Michelle connects the weakening dollar to broader geopolitical trends, specifically the shift towards a multipolar world and the impact of tariffs.
“When I think about one of the key themes that we've been following this year, it's the multipolar world or a shift away from globalization to more localized spheres of influence.” [01:28]
Dave Adams explains how tariffs influence both inflation and U.S. growth:
“Tariffs have a positive impact on inflation but a negative impact on US growth. This puts the Fed in a really tough spot...” [01:49]

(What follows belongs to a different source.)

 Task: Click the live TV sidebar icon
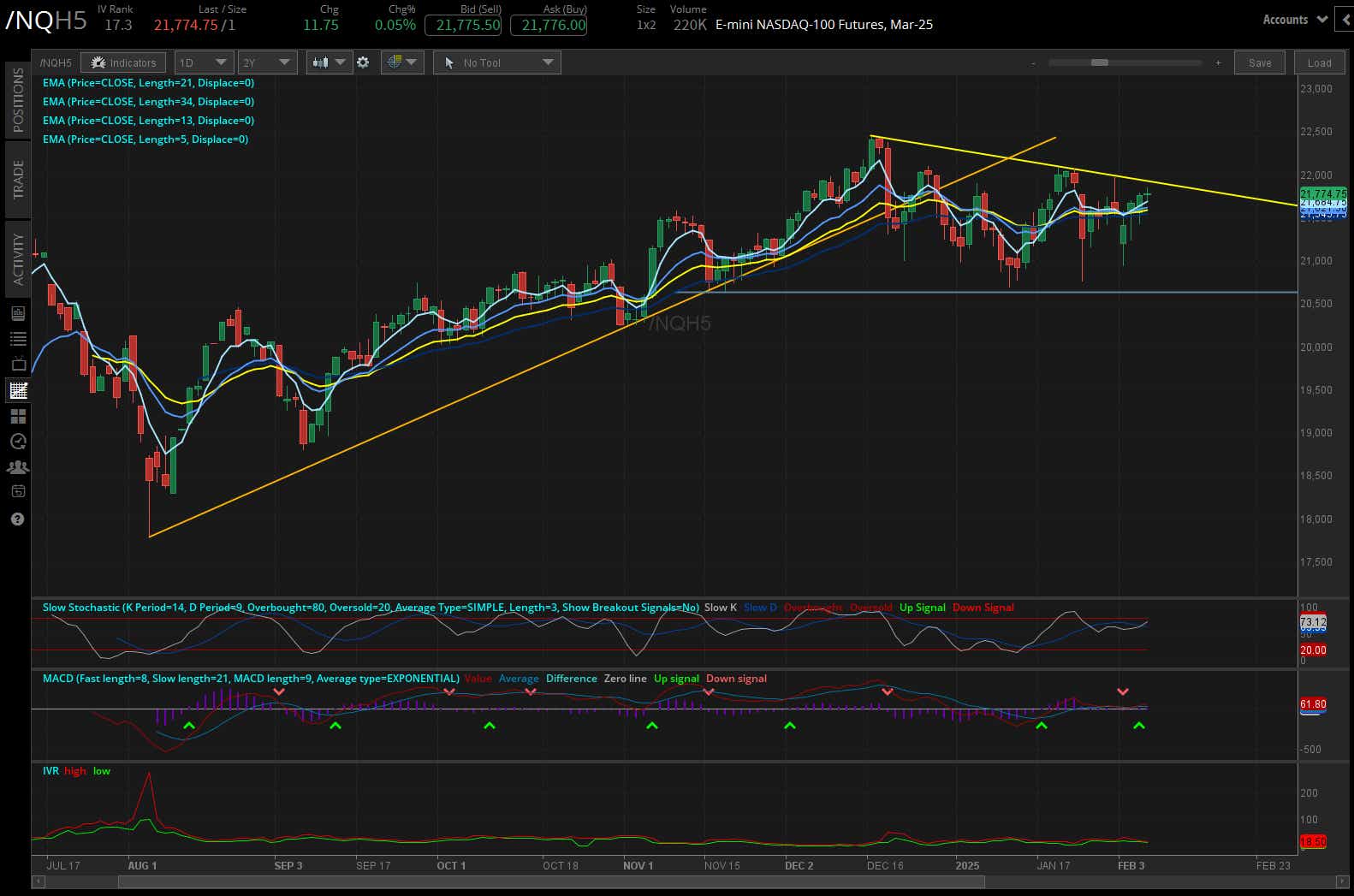click(x=17, y=365)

He discusses the resulting pressure on the Federal Reserve to maintain a tight monetary policy, which in turn leads to rate convergence globally—another factor contributing to the dollar's decline.
The conversation shifts to how foreign investors are adapting to the dollar's weakness, particularly through hedging activities.

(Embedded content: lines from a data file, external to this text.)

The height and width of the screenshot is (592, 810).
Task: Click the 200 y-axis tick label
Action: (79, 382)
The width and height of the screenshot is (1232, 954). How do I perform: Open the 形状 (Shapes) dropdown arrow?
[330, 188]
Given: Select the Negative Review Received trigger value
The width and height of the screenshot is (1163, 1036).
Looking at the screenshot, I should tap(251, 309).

“Foreign investors own a massive amount of US assets. European investors alone own $8 trillion of US bonds and stocks…” [02:46]
Dave Adams highlights that while many foreign investors have historically not hedged their dollar exposure, there is a growing trend towards increased hedging due to favorable conditions:
“We do think they've started hedging more, but the bulk of the move is really ahead of us.” [02:46]
He estimates that a significant portion of European holdings remains unhedged and anticipates substantial capital flows as hedge ratios increase, potentially amounting to hundreds of billions of dollars.
Michelle delves into how a weaker dollar serves as a tailwind for U.S. multinational companies. She explains the "translation effect," where revenue earned in foreign currencies translates to higher dollar amounts when the dollar is weak.
“The weaker dollar is a substantial underappreciated tailwind for US Multinational earnings.” [04:51]
She observes that this positive impact is not widely discussed in earnings calls, as companies typically focus on the challenges posed by a strengthening dollar rather than the benefits of a weakening one.
The discussion identifies specific sectors and investment styles that stand to gain the most from a weaker dollar.
Michelle Weaver outlines that large-cap companies with significant international exposure—especially in technology, materials, and industrials—are likely to benefit:
“Tech, materials and industrials have the highest foreign revenue exposure and thus can benefit a lot from that dynamic we've been talking about.” [06:14]
She emphasizes that sectors with high earnings revision sensitivity to the dollar will see the most substantial benefits, making them attractive investment targets.
In wrapping up, Michelle advises investors to monitor industries and companies that are poised to benefit from the continued weakness of the dollar. She underscores the importance of understanding currency dynamics as a critical driver of earnings and equity performance in a multipolar world.
“As the dollar continues to weaken, investors should keep a close eye on the industries and companies poised to benefit the most...” [07:13]
Dave Adams and Michelle Weaver conclude by reinforcing the strategic importance of these insights for investment decisions, encouraging listeners to incorporate currency trends into their market analysis.
Key Takeaways:
This comprehensive analysis offers valuable insights for investors seeking to navigate the implications of currency fluctuations on the U.S. equity market.